These are my notes on Canvas Apps made while studying for the Integration Architect certification exam.
Canvas is a mechanism for consuming applications in Salesforce. It connects applications at both the API and user interface level. It is a connected app, but not all connected apps are canvas apps. Canvas Apps use HTTPS POST (with signed requests initiated by Salesforce) and HTTPS GET (with OAuth 2.0 initiated by the App connected to the Canvas App).
Canvas Apps only use one domain and the external application needs to be modified to push a response to Salesforce.
Canvas enables you to easily integrate a third-party application in Salesforce. The Canvas framework includes an SDK that you can use to authenticate your app and retrieve data. An SDK is a Software Development Kit. The Canvas SDK can be hosted on the Salesforce or another server.
Canvas is a set of tools and JavaScript APIs that you can use to expose an application as a canvas app. This means you can take your new or existing applications and make them available to your users as part of their Salesforce experience.
The Canvas SDK can help with authentication by a signed request or OAuth 2.0. The default canvas apps authentication method is a signed request. This contains the consumer key, access token and other contextual information provided by the app. The authorisation flow for the signed request varies according to whether an administrator needs to give users access to the canvas app or if users can self-authorise and therefore approve themselves in the OAuth flow. The Web Server flow is the usual OAuth authorisaiton flow. It is possible to use the User Agent flow – but this is far less secure and not encouraged.
With OAuth 2.0, the canvas apps use this protocol to authorise and gain access to tokens. OAuth tokens are permissions given to a Client application (the canvas app). These tokens are validated by the resource server and allow the canvas app access to the defined protected resources.
Regardless of whether a signed request or OAuth flow has been used with a Canvas App, you can use SAML based Single Sign On. Salesforce can be either the identity or service provider with SAML. However, the SAML initiation method Identity Provider Initiated is not supported for canvas apps on Lightning Platform sites.
The canvas app authentication is server initiated and controlled by profile and permission settings. The length of the session is only as long as the user is logged into the Salesforce User Interface (unless alternative login mechanism outside Salesforce is in play). Note this is different from Connected Apps that can have a session lifespan which is indefinite until revoked by user or administrator.
As well as authentication, the Canvas SDK library of tools provides context (about the application, user and organisation, etc), resizing (to adjust the canvas app iframe with auto grow or explicitly with a set height and width) and events between canvas apps providing they are on the same page (a chatter canvas app cannot subscribe to events published by a visualforce page canvas app).
There is also a Canvas Lifecycle Handler which can control what context data, such as what can get retrieved and where from.
Canvas App Example
An example of a Canvas App is Dataloader.io. Dataloader.io is powered by Anypoint Platform (Mulesoft). There are two ways to use Dataloader.io.
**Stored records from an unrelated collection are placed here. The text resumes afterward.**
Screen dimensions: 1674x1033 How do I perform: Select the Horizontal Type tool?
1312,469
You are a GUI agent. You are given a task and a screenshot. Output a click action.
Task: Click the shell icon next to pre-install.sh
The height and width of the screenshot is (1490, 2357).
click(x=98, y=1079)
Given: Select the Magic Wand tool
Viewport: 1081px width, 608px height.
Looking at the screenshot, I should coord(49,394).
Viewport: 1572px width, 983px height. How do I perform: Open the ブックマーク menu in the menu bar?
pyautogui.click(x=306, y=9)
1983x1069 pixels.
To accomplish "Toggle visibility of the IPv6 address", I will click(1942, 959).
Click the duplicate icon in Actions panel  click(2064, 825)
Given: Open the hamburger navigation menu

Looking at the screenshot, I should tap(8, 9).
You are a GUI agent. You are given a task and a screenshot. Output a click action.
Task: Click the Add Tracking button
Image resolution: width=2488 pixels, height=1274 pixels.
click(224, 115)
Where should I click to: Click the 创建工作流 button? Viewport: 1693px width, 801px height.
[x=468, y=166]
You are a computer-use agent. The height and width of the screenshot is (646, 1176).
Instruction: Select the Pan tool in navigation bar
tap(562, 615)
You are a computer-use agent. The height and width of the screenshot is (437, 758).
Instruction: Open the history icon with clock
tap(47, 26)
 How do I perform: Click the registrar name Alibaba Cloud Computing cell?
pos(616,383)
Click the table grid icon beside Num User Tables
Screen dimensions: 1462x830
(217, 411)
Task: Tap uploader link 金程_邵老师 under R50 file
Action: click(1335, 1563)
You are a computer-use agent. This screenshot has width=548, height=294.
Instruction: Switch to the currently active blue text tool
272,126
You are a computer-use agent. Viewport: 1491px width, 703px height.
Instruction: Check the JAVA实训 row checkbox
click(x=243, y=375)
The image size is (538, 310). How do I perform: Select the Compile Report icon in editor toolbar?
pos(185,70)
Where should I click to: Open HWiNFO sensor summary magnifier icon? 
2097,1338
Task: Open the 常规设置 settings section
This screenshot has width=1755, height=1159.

You can log into it separately from Salesforce to export, import and delete data in your org (after agreeing to share your Salesforce login credentials). Or, you can install it as a connected app.
Once set up as a Connected App, an administrator can control access. In the example above, you can see that the Permitted users may self-authorise. This means any user in this Salesforce Org could use Dataloader.io. I would recommend that an administrator alters this to Admin Approved users are pre-authorised.
Canvas Use Cases
Here are some scenarios where Canvas is used:
- A customer who has built a Cloud App to integrate with Salesforce.
- A third party app needs to appear native to Salesforce in a visualforce page.
- A mass email application that has no context outside Salesforce.
- A data cleansing tool which runs inside Salesforce on Salesforce data.